Mrs. Yetunde Modupe Kakulu V. MR. Edmund Igwei Kakulu (2016)
LawGlobal-Hub Lead Judgment Report – COURT OF APPEAL
IBRAHIM SHATA BDLIYA, J.C.A. (Delivering the Leading Judgment)
Mrs. Yetunde Modupe Kakulu, the appellant, who was the petitioner at the High Court of Justice, Kaduna State (the lower Court) filed a divorce petition against Mr. Edmund Igwei Kakulu, (the respondent) in suit No.

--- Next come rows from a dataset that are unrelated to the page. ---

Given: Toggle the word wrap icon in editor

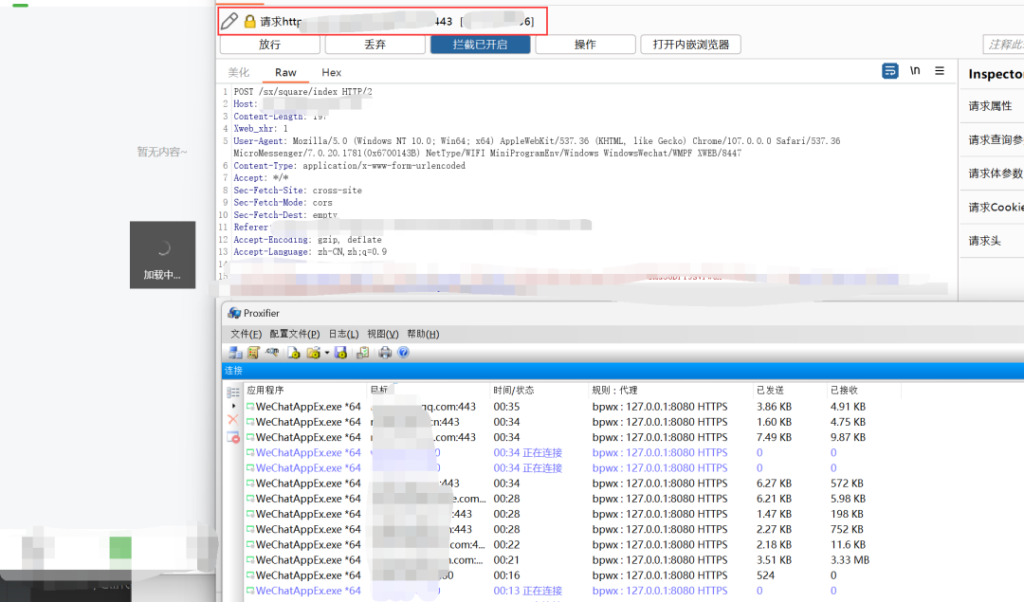Looking at the screenshot, I should [x=890, y=71].
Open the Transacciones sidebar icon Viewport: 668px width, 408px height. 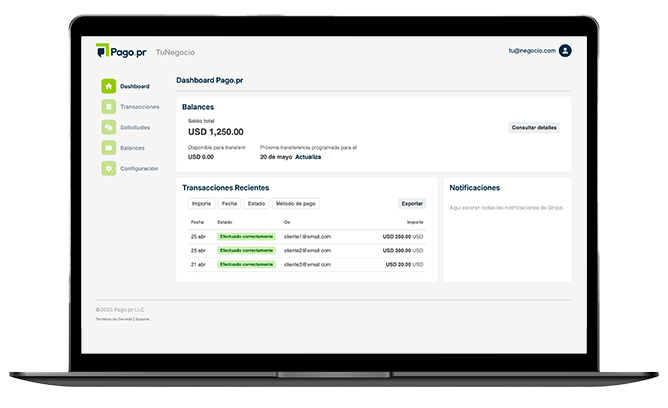pyautogui.click(x=108, y=106)
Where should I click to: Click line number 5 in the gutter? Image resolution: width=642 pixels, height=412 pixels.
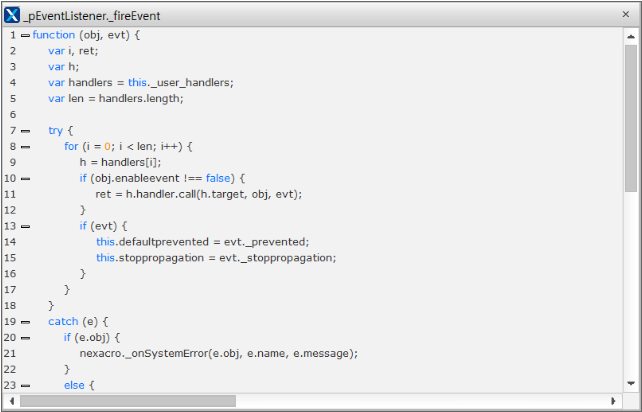pos(11,99)
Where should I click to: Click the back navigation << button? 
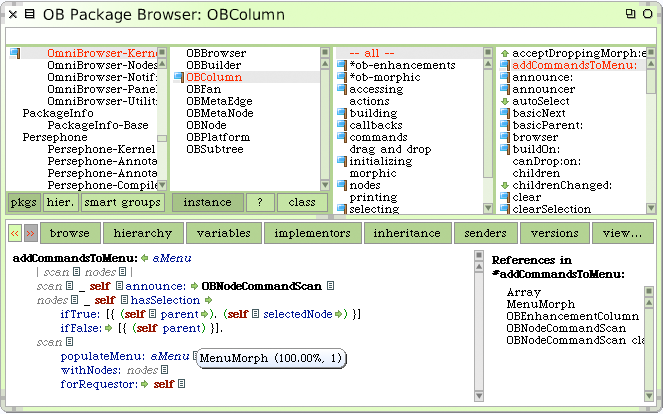(x=15, y=233)
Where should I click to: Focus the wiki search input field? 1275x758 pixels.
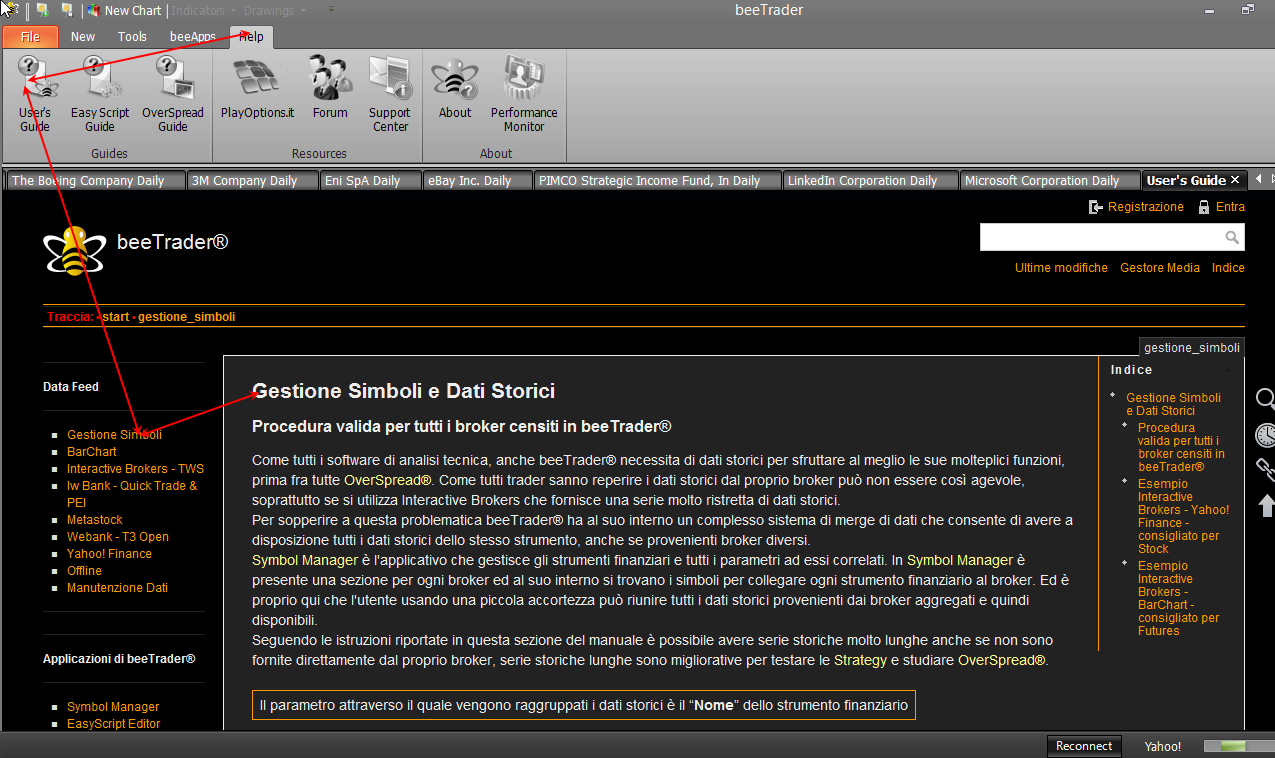coord(1101,237)
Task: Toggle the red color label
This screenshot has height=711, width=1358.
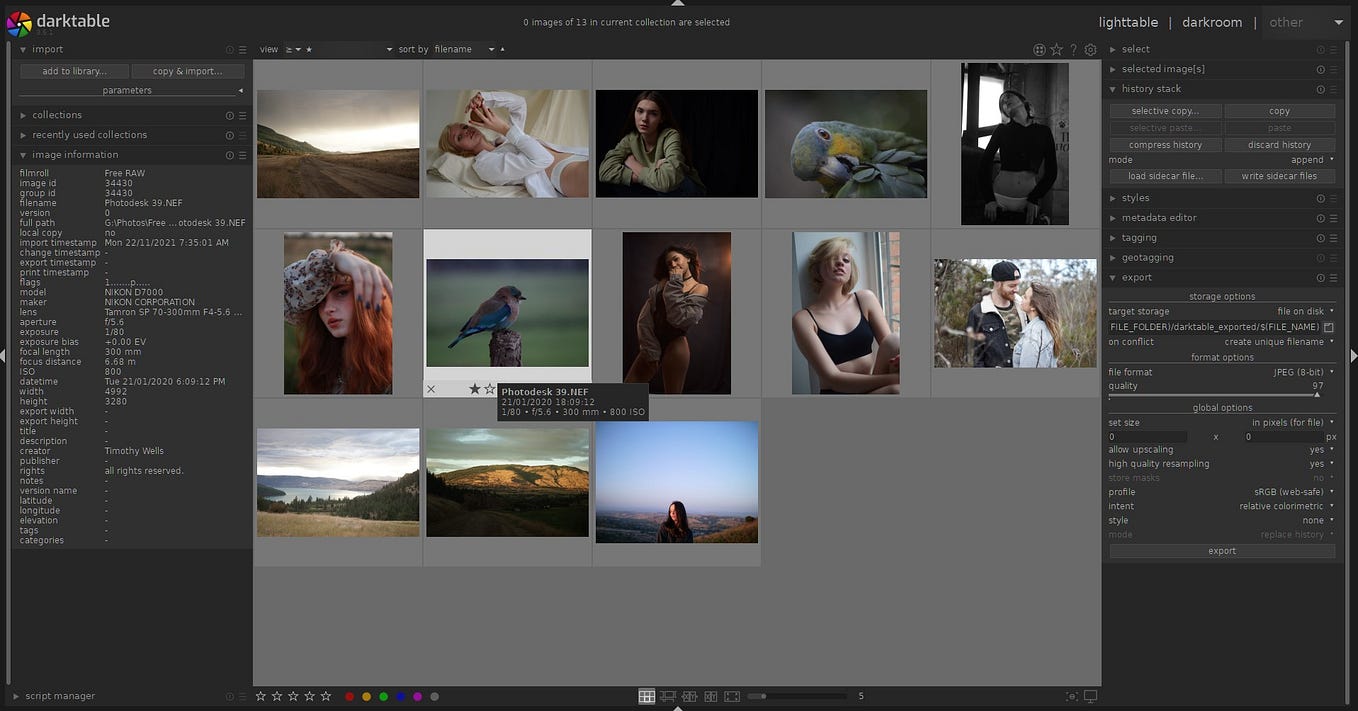Action: pyautogui.click(x=349, y=696)
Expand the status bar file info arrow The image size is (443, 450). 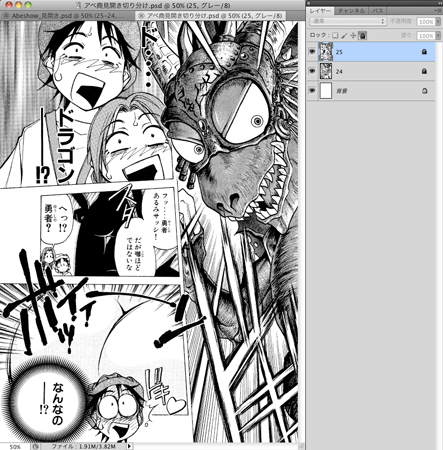point(129,446)
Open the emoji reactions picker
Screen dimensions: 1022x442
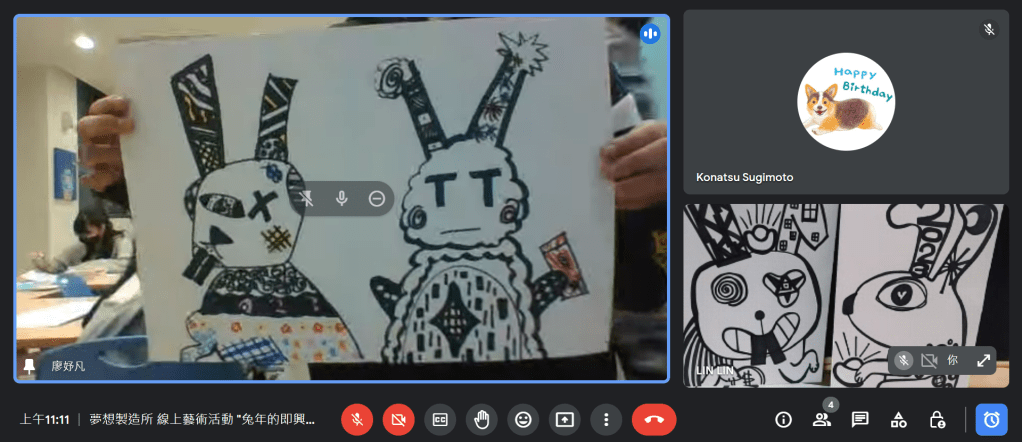pos(523,419)
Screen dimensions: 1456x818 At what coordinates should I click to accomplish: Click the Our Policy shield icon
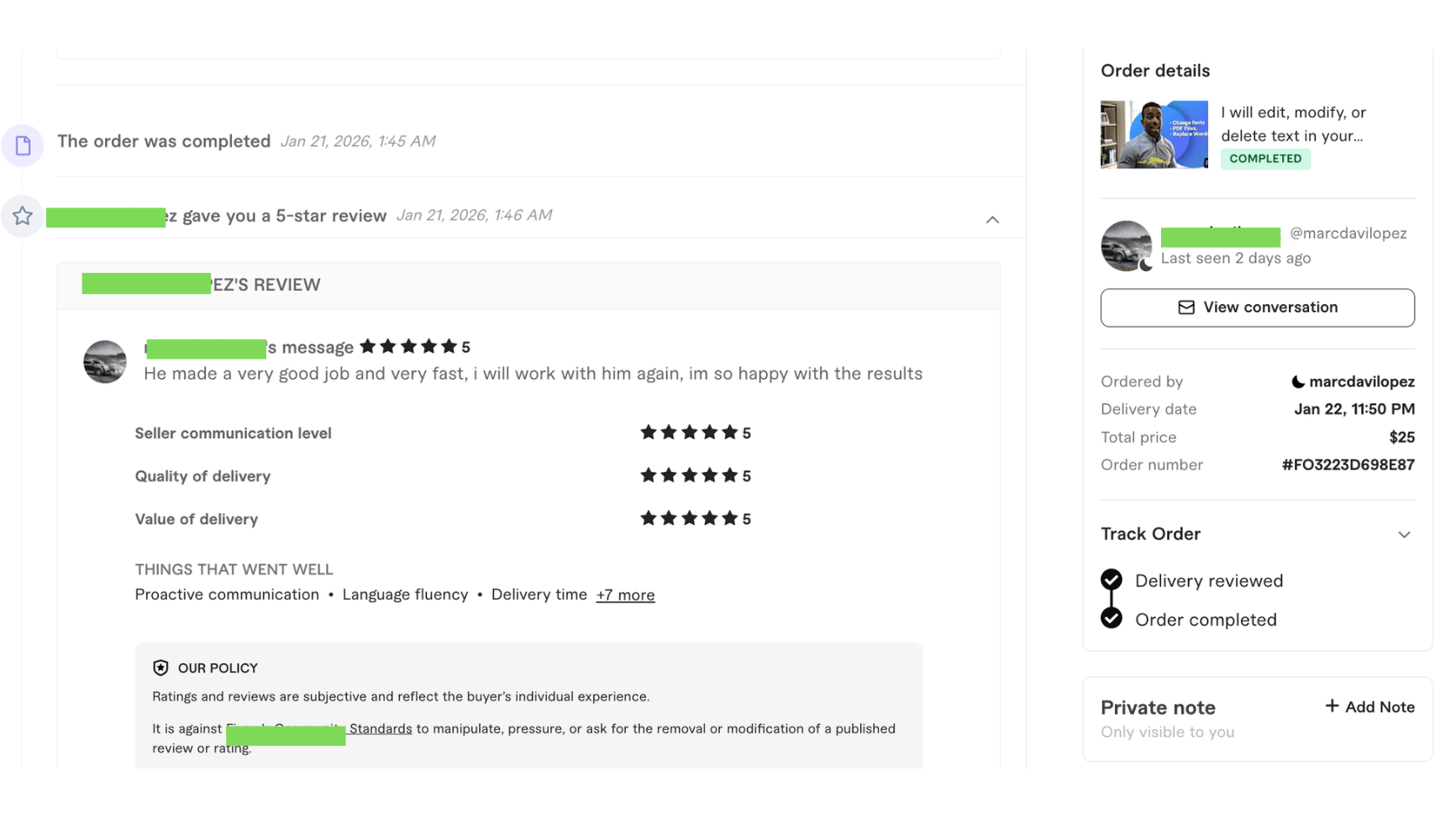[160, 668]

KDH/KAD/837/2011, seeking for the dissolution of her marriage, and for an order granting her the custody of the four (4) children of the marriage.
The respondent filed an answer to the petition and cross-petitioned whereby he sought for an order to be reimbursed by the appellant the sum of Two Million Two Hundred Thousand Naira (N2,200,000.00) as his contribution to the procurement of their matrimonial home, No.2 Algeria crescent, Barnawa, Kaduna.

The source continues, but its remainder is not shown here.